作者: 黄鱼 时间: 2015-3-14 16:37
标题: AnnexinV中凋亡晚期的染料只有PI么？有没有其他的可以代替？
AnnexinV中凋亡晚期的染料只有PI么？有没有其他的可以代替？最好是不要发红色荧光的？因为我们的药物是红色的，用了PI后，药物颜色对PI荧光影响很大，请问，有什么好方法呀？？？？？流式千百回了，哎.....

作者: niwanmao 时间: 2015-3-14 17:46
可以用7-AAD，在650 nm检测，与fitc、PE通道补偿小。

作者: 黄鱼 时间: 2015-3-15 11:01
我们发现细胞凋亡时用PI染料和药物表阿霉素作用于细胞，都可以染细胞核DNA使之产生红色，无法用control组做对照，不知道怎样解决，如何把两者分开的呀？您说的用7-ADD是单染么？

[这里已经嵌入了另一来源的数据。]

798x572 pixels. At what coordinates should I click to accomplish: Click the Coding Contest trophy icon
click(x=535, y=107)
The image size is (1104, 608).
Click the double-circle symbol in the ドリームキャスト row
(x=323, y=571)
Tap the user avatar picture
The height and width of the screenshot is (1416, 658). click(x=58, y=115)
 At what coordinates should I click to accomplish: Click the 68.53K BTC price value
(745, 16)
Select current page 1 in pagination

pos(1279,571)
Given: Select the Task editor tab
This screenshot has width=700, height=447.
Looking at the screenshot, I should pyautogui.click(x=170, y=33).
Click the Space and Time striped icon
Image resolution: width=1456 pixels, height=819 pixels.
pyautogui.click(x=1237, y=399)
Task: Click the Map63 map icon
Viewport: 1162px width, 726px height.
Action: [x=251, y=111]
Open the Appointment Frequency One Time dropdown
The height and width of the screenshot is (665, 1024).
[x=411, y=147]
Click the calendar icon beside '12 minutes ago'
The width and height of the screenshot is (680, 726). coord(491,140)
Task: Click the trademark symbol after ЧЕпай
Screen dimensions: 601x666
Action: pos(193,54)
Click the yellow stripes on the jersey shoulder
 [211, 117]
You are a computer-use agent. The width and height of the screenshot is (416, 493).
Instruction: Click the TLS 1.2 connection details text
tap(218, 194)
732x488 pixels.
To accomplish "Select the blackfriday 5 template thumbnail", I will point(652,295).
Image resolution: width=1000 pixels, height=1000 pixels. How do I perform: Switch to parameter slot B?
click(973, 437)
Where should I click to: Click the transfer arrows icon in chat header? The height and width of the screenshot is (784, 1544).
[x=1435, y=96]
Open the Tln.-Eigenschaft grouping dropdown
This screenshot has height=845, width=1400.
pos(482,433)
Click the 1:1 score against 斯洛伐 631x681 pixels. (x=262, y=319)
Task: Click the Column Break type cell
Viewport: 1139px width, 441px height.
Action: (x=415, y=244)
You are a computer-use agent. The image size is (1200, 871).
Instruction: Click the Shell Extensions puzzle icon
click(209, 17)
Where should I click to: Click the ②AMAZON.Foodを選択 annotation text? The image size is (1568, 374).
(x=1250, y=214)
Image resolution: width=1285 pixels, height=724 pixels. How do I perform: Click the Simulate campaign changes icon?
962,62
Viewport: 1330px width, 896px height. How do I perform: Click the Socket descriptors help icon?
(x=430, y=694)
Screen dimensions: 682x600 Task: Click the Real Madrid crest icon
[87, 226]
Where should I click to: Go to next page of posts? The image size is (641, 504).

作者: 黄鱼 时间: 2015-3-15 11:09

niwanmao 发表于 2015-3-14 17:46
可以用7-AAD，在650 nm检测，与fitc、PE通道补偿小。

我们发现细胞凋亡时用PI染料和药物表阿霉素作用于细胞，都可以染细胞核DNA使之产生红色，无法用control组做对照，不知道怎样解决，如何把两者分开的呀？可是7-ADD在546nm下，发647的红色荧光，和PI的615的红色荧光和表阿霉素的620左右的红色页眉办法分开的样子呀？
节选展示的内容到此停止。